Supplementary Findings: Newsvendor Problem
The newsvendor task corroborates the main findings. Intrinsic LLM agents consistently order near the theoretical optimum, exhibiting minimal round-to-round variability. Risk-framed instructions shift order quantities as expected, but distributions remain narrow. Direct imitation increases order dispersion and entropy, but does not fully match human stochasticity.
Figure 6: Order quantities over rounds, contrasting human variability with intrinsic LLM agents' deterministic optimization.
Figure 7: Order quantity distributions across risk-framed instruction conditions, reinforcing LLMs' reduced behavioral diversity.

Figure 8: Order bias distribution under imitation, illustrating partial but incomplete recovery of human-like order variability.
Discussion
The paper demonstrates that state-of-the-art LLMs, when deployed as synthetic agents in dynamic decision-making tasks, inherently favor rational, profit-maximizing strategies with low intra- and inter-agent variance. This deterministic optimization is a direct consequence of training objectives and decoding strategies that prioritize high-probability outputs. While textual framing and in-context demonstrations can nudge LLMs toward more human-like behavior, these interventions do not fully replicate the stochasticity and context-sensitive adaptation intrinsic to human decision-making.
The persistent alignment gap in behavioral fidelity has significant implications for the use of LLMs as proxies in social science research, synthetic data generation, and experimental simulation. Without the noise and variability that characterize human cognition, LLM-based simulations risk overestimating equilibrium convergence and misrepresenting welfare allocation. The authors advocate for behavioral audits and transparent reporting of variability gaps when employing LLMs in behavioral studies.
Implications and Future Directions
The process-oriented evaluation framework provides a practical methodology for auditing LLM behavioral realism in dynamic tasks. The findings suggest that future model development should balance optimization with mechanisms that induce stochasticity and adaptive heuristics, potentially via reinforcement learning, memory-based adaptation, or multi-agent conditioning.

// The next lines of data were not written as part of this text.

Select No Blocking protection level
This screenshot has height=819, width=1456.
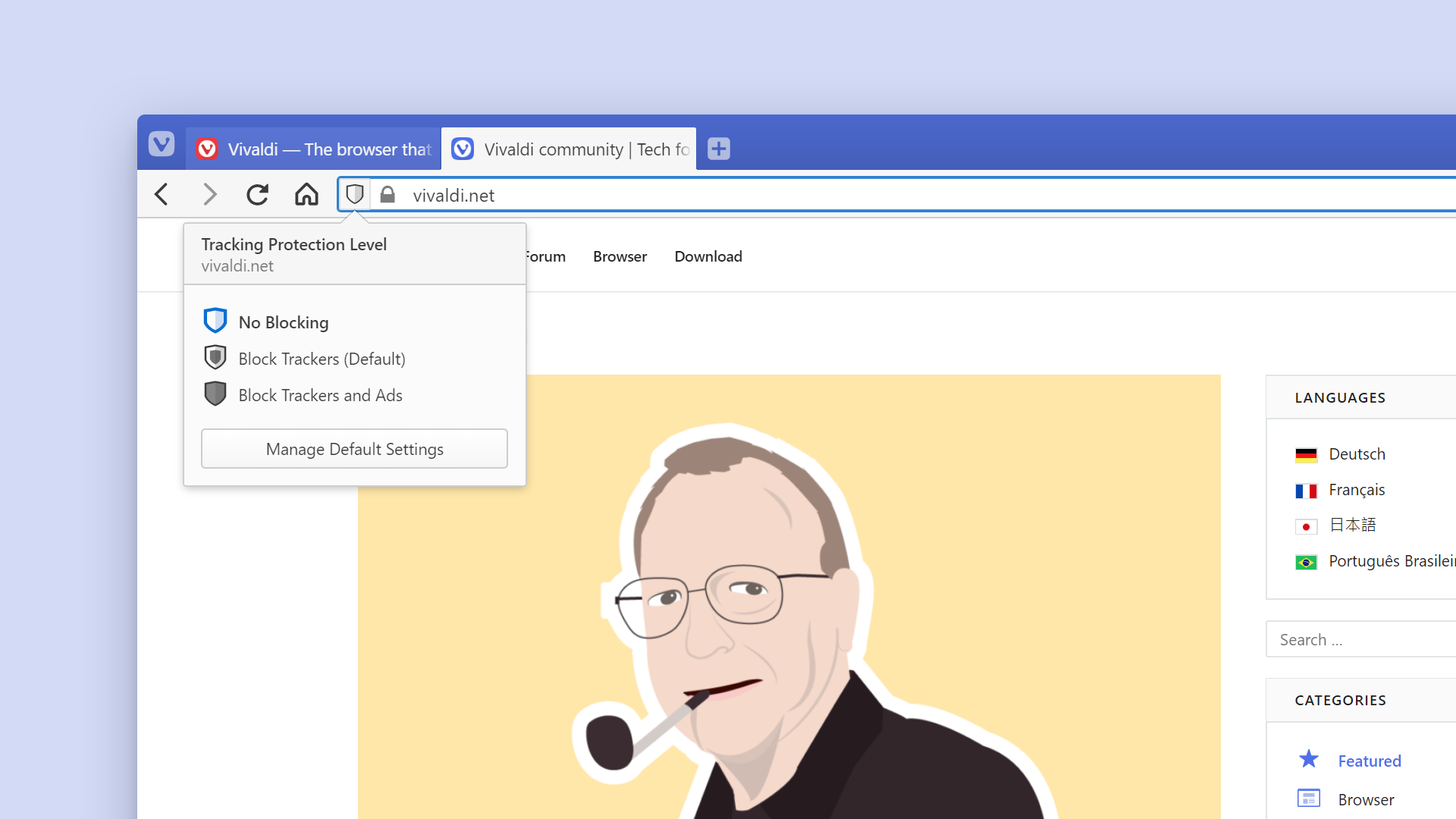283,322
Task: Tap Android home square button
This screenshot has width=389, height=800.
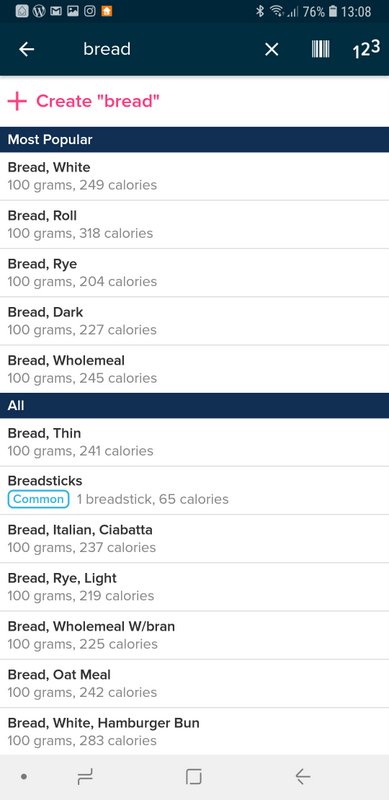Action: click(194, 777)
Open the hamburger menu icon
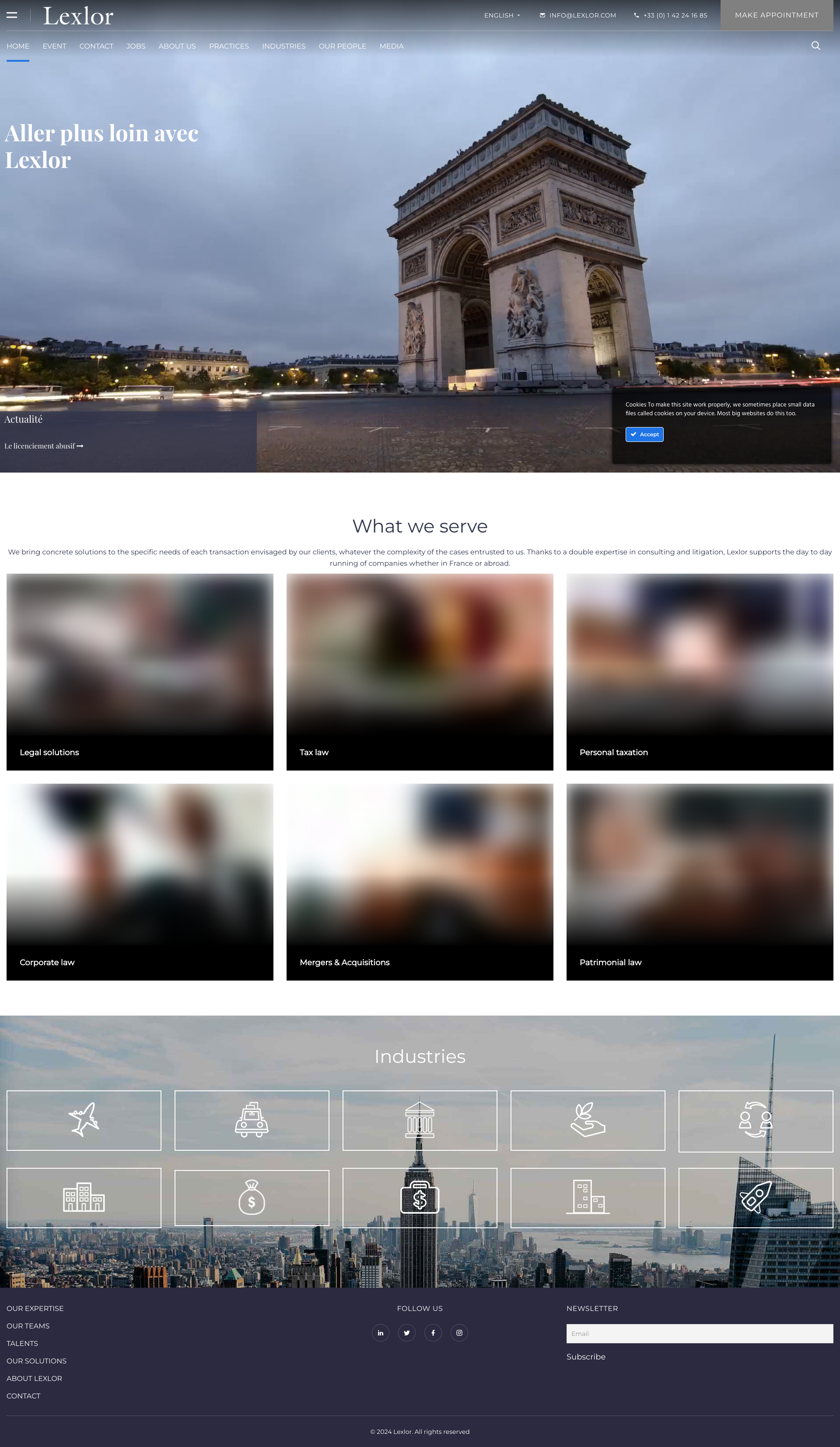Image resolution: width=840 pixels, height=1447 pixels. click(11, 15)
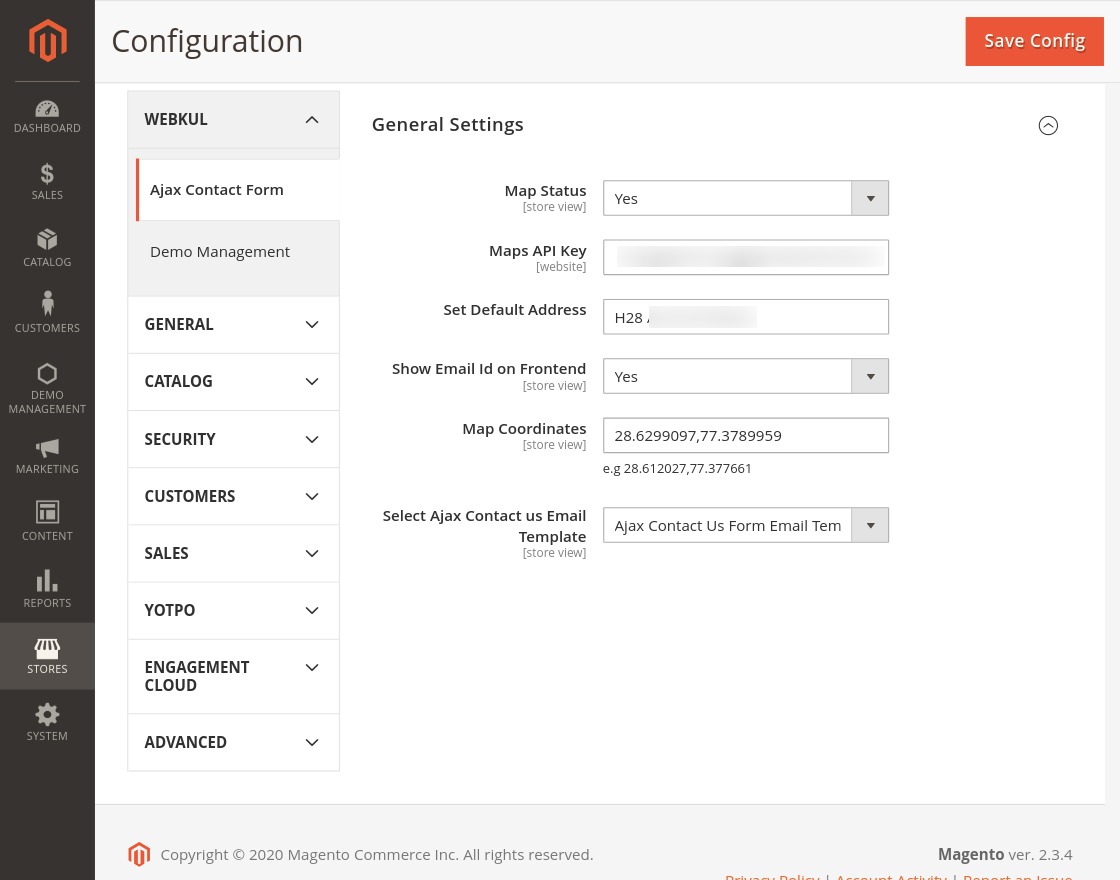Open the Reports bar chart icon
1120x880 pixels.
[x=47, y=581]
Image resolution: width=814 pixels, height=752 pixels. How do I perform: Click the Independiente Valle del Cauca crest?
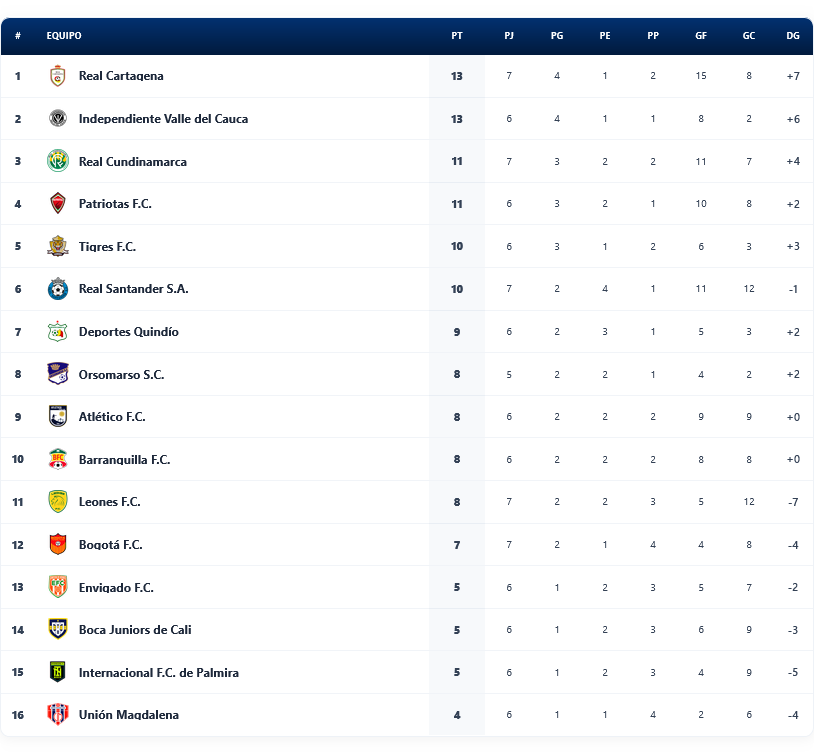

Extending the framework to interactive, multi-agent environments and more diverse human populations will further elucidate the boundaries of LLM behavioral fidelity.
Conclusion
This work establishes that current LLMs, despite their proficiency in reasoning and optimization, do not faithfully reproduce the variability and adaptability of human decision-making in dynamic contexts. Progressive interventions can partially bridge the gap, but full behavioral realism remains elusive. The proposed framework sets a new standard for process-aware evaluation and highlights the necessity of behavioral audits in the deployment of LLMs as synthetic human proxies.